QUÉ HARÁS >>
• 1. Indica si cada afirmación concuerda con el fragmento sobre Courbet: (a) Courbet nació en París; (b) su padre quiso que estudiara una ingeniería; (c) Courbet llegó a matricularse en Derecho. Responde sí o no a cada una y cita literalmente las palabras del fragmento que lo deciden.
• 2. Enumera todos los lugares geográficos nombrados en el fragmento sobre Courbet.
• 3. Según el fragmento sobre Courbet, ¿en qué año obtuvo permiso de su padre para mudarse a París?

FRAGMENTO PROPORCIONADO >>

+ + + +

Nacido el 10 de junio de 1819 en Ornans, un pequeño pueblo del Franco Condado cuyas raíces más profundas beben directamente del viejo esplendor borgoñón, Jean Désiré Gustave Courbet se crió en un ambiente cercano al lujo. Su padre era un terrateniente relativamente importante que le envió a educarse en un seminario y que posteriormente se empeñó en que estudiara una ingeniería. Courber, sin embargo, jamás mostró interés alguno por los estudios, tan sólo por el dibujo. Casi a escondidas, comenzó a acudir a la escuela de un tal Flajoulot, que afirmaba ser discípulo de David –aunque seguramente no lo fuera―, y con el cuento de que pretendía estudiar Derecho, en 1839 consiguió que su padre le permitiera mudarse a París con una buena asignación. Por supuesto, nunca llegará siquiera a matricularse, sino que se dedicará a acudir a varias academias de pintura y a realizar frecuentes viajes a los Países Bajos, donde caerá rendido ante Rembrandt, Hals y los barrocos españoles, especialmente ante Murillo.

+ + + +

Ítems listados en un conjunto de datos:

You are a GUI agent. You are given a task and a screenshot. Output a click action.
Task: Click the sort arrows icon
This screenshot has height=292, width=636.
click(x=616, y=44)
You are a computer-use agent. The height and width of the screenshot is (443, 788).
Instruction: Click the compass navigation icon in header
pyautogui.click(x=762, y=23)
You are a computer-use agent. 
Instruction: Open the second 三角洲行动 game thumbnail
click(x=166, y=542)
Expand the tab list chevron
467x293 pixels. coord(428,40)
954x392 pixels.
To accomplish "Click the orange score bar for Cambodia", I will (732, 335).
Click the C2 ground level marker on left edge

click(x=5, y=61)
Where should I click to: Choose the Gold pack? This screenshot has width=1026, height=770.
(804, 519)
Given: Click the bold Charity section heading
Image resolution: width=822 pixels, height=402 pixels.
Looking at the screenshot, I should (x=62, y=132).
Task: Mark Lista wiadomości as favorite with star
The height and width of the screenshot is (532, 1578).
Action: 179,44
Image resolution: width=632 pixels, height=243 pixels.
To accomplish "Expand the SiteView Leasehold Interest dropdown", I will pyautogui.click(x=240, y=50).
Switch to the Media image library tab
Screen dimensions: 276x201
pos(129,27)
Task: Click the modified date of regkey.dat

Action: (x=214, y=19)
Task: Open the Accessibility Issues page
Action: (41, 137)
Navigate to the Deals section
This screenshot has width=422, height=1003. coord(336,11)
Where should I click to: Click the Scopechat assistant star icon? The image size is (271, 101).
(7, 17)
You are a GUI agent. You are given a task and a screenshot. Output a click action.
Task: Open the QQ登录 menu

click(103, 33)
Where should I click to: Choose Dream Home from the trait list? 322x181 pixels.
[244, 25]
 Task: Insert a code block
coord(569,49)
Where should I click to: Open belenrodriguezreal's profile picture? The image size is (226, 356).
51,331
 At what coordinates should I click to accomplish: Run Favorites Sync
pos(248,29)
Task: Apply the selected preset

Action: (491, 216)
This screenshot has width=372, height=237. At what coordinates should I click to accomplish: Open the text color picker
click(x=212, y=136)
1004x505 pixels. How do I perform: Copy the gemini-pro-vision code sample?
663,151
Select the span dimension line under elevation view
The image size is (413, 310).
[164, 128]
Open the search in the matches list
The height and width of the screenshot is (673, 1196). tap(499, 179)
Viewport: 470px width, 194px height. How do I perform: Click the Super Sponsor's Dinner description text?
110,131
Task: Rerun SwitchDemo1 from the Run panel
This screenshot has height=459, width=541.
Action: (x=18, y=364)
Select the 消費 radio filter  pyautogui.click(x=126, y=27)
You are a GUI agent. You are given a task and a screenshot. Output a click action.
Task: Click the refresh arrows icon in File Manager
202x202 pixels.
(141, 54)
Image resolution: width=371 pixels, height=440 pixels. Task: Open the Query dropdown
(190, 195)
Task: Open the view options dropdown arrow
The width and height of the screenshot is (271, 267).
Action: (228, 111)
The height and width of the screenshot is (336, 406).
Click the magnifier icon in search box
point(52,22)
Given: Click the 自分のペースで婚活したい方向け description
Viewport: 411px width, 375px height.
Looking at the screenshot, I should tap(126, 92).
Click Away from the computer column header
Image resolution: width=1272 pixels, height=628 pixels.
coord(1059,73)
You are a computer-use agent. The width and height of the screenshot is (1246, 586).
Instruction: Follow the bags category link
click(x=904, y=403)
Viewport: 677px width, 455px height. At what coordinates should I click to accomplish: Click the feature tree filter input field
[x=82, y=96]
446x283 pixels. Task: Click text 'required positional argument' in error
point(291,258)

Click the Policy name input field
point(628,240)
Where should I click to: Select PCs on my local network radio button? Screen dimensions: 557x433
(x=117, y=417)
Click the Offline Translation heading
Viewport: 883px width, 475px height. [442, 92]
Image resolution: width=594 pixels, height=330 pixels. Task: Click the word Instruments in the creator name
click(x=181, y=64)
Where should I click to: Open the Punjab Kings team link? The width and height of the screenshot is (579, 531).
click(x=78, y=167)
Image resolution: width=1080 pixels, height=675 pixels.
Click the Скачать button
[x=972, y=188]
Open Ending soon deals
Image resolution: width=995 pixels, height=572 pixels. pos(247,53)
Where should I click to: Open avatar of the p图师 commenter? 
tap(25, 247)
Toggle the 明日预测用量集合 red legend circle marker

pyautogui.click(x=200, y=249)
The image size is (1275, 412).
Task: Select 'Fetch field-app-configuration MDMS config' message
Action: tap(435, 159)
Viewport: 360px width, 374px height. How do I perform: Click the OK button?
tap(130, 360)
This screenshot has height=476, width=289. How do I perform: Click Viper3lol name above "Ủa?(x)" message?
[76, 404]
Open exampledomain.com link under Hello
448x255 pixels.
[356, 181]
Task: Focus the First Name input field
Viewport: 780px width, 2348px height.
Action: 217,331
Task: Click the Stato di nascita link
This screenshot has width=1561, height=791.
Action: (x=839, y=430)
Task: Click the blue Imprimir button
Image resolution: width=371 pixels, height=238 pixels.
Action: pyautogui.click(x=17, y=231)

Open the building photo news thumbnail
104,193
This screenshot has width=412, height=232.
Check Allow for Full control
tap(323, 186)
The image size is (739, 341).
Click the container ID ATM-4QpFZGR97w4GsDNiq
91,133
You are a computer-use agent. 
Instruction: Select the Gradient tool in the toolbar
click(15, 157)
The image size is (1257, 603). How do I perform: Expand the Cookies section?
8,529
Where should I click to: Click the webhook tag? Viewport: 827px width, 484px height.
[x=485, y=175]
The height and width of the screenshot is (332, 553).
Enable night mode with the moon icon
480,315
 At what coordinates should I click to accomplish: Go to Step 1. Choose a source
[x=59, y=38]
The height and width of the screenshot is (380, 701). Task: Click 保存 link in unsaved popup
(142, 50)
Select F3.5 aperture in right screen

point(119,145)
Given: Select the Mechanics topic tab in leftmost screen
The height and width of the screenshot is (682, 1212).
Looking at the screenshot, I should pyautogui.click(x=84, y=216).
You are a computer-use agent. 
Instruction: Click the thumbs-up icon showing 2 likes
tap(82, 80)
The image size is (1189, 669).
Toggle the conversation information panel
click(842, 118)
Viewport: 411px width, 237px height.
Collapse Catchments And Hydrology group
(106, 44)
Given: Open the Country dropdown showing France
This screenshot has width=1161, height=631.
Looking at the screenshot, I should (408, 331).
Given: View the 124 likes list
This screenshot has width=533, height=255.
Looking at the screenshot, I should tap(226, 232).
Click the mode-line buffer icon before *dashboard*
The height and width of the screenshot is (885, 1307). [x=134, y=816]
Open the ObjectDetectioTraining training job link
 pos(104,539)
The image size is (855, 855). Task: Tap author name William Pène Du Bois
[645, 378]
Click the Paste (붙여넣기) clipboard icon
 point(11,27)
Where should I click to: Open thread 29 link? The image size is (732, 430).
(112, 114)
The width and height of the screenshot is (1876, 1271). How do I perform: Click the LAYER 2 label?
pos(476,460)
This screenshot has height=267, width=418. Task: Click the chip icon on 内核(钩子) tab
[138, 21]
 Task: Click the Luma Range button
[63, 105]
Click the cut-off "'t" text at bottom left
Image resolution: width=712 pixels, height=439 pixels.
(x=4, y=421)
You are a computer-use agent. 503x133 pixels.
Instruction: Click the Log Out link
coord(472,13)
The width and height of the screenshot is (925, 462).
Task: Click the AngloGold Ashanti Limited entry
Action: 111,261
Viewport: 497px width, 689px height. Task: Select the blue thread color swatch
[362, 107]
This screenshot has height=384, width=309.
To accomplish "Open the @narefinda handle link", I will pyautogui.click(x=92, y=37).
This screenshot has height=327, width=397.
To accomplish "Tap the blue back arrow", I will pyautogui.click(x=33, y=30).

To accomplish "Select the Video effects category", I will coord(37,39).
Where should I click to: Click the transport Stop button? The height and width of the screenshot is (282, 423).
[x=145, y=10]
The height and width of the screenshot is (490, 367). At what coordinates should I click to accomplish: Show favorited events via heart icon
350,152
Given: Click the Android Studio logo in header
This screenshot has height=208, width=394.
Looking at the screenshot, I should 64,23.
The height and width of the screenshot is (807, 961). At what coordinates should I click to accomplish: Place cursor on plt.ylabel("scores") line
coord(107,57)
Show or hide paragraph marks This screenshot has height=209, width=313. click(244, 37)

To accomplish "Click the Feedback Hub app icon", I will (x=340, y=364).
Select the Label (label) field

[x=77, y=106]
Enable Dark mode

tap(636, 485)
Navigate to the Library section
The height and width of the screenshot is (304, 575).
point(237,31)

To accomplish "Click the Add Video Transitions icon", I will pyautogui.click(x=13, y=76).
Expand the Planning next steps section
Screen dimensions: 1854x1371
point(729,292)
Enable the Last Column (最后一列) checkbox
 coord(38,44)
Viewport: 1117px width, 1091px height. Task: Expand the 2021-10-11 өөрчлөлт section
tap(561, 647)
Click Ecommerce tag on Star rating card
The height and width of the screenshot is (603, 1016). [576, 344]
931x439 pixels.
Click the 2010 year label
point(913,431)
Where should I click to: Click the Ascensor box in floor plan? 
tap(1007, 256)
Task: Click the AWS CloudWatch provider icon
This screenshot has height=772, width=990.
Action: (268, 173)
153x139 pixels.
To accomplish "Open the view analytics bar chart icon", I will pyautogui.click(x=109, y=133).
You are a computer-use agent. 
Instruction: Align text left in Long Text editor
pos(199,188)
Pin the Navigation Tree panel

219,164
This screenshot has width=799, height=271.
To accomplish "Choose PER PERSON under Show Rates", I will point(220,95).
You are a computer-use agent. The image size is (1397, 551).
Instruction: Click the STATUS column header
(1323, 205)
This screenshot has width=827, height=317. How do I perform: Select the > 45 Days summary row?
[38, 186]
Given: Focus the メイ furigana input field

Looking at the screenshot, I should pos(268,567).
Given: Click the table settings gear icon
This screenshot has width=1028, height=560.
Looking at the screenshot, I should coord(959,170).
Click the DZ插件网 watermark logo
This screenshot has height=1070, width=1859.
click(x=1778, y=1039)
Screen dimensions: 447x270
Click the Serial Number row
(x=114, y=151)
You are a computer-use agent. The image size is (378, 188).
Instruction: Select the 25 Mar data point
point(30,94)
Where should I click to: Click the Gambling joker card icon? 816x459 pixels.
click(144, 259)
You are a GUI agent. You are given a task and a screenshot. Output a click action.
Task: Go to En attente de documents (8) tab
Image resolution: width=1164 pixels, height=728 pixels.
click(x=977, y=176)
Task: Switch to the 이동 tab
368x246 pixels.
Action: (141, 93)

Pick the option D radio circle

+ + + +

RESPUESTAS POR TAREA >>
• 1.
(a) No: "Nacido el 10 de junio de 1819 en Ornans".
(b) Sí: "se empeñó en que estudiara una ingeniería".
(c) No: "nunca llegará siquiera a matricularse".

• 2. Ornans, Franco Condado, París, Países Bajos

• 3. En 1839.